> **EXERCISE DIRECTIONS**
Set it all down exactly, every record and every line.

Saved data entries:
╔══
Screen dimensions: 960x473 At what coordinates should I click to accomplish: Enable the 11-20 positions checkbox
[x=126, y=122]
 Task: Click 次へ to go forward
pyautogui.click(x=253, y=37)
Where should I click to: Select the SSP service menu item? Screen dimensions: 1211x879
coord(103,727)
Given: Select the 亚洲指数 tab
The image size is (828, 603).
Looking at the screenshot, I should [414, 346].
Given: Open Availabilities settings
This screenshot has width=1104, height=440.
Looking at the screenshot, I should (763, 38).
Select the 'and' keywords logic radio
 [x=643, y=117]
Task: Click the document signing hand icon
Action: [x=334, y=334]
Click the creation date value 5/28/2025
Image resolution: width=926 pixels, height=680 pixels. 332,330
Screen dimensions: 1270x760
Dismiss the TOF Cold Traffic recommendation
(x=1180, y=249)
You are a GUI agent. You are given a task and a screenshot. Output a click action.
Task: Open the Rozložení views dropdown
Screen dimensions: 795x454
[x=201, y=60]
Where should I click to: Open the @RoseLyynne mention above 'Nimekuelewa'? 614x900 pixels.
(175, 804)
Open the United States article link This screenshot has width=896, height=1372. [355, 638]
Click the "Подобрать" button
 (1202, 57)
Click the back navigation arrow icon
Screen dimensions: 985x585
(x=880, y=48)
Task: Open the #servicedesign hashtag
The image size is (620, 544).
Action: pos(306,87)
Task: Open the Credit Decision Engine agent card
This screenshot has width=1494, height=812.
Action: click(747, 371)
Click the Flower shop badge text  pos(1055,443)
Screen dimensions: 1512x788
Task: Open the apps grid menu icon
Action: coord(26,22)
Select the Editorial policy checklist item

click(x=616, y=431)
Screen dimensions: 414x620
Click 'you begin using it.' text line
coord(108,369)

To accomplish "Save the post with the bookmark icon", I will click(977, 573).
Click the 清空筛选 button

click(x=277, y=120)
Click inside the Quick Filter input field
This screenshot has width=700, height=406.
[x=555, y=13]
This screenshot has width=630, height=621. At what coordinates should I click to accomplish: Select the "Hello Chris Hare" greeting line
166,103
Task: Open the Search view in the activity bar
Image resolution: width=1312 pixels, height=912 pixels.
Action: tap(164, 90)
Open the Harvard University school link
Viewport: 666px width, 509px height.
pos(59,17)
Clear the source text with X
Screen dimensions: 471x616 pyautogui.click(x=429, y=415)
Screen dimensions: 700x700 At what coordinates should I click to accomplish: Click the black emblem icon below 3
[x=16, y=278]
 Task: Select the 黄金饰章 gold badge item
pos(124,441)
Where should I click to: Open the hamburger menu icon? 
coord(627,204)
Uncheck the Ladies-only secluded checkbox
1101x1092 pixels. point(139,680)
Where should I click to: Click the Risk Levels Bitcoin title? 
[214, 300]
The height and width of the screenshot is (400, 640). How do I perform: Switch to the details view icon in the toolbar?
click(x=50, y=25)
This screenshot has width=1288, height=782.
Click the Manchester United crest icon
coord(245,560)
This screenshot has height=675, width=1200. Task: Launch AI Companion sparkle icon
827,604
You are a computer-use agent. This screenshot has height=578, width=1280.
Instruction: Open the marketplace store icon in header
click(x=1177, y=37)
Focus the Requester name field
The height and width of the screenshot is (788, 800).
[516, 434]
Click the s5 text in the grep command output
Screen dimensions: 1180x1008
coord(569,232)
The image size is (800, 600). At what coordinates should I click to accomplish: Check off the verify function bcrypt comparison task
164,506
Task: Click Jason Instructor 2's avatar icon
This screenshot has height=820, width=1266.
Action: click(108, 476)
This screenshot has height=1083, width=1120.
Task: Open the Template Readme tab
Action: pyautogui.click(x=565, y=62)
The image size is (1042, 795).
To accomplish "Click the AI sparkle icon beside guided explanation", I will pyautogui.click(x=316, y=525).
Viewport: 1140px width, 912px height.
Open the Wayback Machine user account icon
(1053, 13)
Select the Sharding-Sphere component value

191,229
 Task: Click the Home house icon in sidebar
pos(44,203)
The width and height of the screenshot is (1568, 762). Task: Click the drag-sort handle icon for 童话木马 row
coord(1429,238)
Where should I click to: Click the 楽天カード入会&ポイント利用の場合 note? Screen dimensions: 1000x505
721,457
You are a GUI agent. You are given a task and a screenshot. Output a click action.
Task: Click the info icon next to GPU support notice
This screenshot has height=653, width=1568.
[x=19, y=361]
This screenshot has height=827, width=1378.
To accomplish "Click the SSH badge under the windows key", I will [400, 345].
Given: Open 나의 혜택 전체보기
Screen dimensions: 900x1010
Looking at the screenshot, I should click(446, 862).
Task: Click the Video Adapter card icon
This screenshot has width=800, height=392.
╚══
> **WRITTEN RESPONSE**
Screen dimensions: 960x473 At what coordinates should I click to accomplish: Enable the 11-20 positions checkbox
[x=126, y=122]
 Task: Click 次へ to go forward
pyautogui.click(x=253, y=37)
Where should I click to: Select the SSP service menu item? Screen dimensions: 1211x879
coord(103,727)
Given: Select the 亚洲指数 tab
The image size is (828, 603).
Looking at the screenshot, I should [414, 346].
Given: Open Availabilities settings
This screenshot has width=1104, height=440.
Looking at the screenshot, I should (763, 38).
Select the 'and' keywords logic radio
 [x=643, y=117]
Task: Click the document signing hand icon
Action: [x=334, y=334]
Click the creation date value 5/28/2025
Image resolution: width=926 pixels, height=680 pixels. 332,330
Screen dimensions: 1270x760
Dismiss the TOF Cold Traffic recommendation
(x=1180, y=249)
You are a GUI agent. You are given a task and a screenshot. Output a click action.
Task: Open the Rozložení views dropdown
Screen dimensions: 795x454
[x=201, y=60]
Where should I click to: Open the @RoseLyynne mention above 'Nimekuelewa'? 614x900 pixels.
(175, 804)
Open the United States article link This screenshot has width=896, height=1372. [355, 638]
Click the "Подобрать" button
 (1202, 57)
Click the back navigation arrow icon
Screen dimensions: 985x585
(x=880, y=48)
Task: Open the #servicedesign hashtag
The image size is (620, 544).
Action: pos(306,87)
Task: Open the Credit Decision Engine agent card
This screenshot has width=1494, height=812.
Action: click(747, 371)
Click the Flower shop badge text  pos(1055,443)
Screen dimensions: 1512x788
Task: Open the apps grid menu icon
Action: coord(26,22)
Select the Editorial policy checklist item

click(x=616, y=431)
Screen dimensions: 414x620
Click 'you begin using it.' text line
coord(108,369)

To accomplish "Save the post with the bookmark icon", I will click(977, 573).
Click the 清空筛选 button

click(x=277, y=120)
Click inside the Quick Filter input field
This screenshot has width=700, height=406.
[x=555, y=13]
This screenshot has width=630, height=621. At what coordinates should I click to accomplish: Select the "Hello Chris Hare" greeting line
166,103
Task: Open the Search view in the activity bar
Image resolution: width=1312 pixels, height=912 pixels.
Action: tap(164, 90)
Open the Harvard University school link
Viewport: 666px width, 509px height.
pos(59,17)
Clear the source text with X
Screen dimensions: 471x616 pyautogui.click(x=429, y=415)
Screen dimensions: 700x700 At what coordinates should I click to accomplish: Click the black emblem icon below 3
[x=16, y=278]
 Task: Select the 黄金饰章 gold badge item
pos(124,441)
Where should I click to: Open the hamburger menu icon? 
coord(627,204)
Uncheck the Ladies-only secluded checkbox
1101x1092 pixels. point(139,680)
Where should I click to: Click the Risk Levels Bitcoin title? 
[214, 300]
The height and width of the screenshot is (400, 640). How do I perform: Switch to the details view icon in the toolbar?
click(x=50, y=25)
This screenshot has width=1288, height=782.
Click the Manchester United crest icon
coord(245,560)
This screenshot has height=675, width=1200. Task: Launch AI Companion sparkle icon
827,604
You are a computer-use agent. This screenshot has height=578, width=1280.
Instruction: Open the marketplace store icon in header
click(x=1177, y=37)
Focus the Requester name field
The height and width of the screenshot is (788, 800).
[516, 434]
Click the s5 text in the grep command output
Screen dimensions: 1180x1008
coord(569,232)
The image size is (800, 600). At what coordinates should I click to accomplish: Check off the verify function bcrypt comparison task
164,506
Task: Click Jason Instructor 2's avatar icon
This screenshot has height=820, width=1266.
Action: click(108, 476)
This screenshot has height=1083, width=1120.
Task: Open the Template Readme tab
Action: pyautogui.click(x=565, y=62)
The image size is (1042, 795).
To accomplish "Click the AI sparkle icon beside guided explanation", I will pyautogui.click(x=316, y=525).
Viewport: 1140px width, 912px height.
Open the Wayback Machine user account icon
(1053, 13)
Select the Sharding-Sphere component value

191,229
 Task: Click the Home house icon in sidebar
pos(44,203)
The width and height of the screenshot is (1568, 762). Task: Click the drag-sort handle icon for 童话木马 row
coord(1429,238)
Where should I click to: Click the 楽天カード入会&ポイント利用の場合 note? Screen dimensions: 1000x505
721,457
You are a GUI agent. You are given a task and a screenshot. Output a click action.
Task: Click the info icon next to GPU support notice
This screenshot has height=653, width=1568.
[x=19, y=361]
This screenshot has height=827, width=1378.
To accomplish "Click the SSH badge under the windows key", I will [400, 345].
Given: Open 나의 혜택 전체보기
Screen dimensions: 900x1010
Looking at the screenshot, I should click(446, 862).
Task: Click the Video Adapter card icon
This screenshot has width=800, height=392.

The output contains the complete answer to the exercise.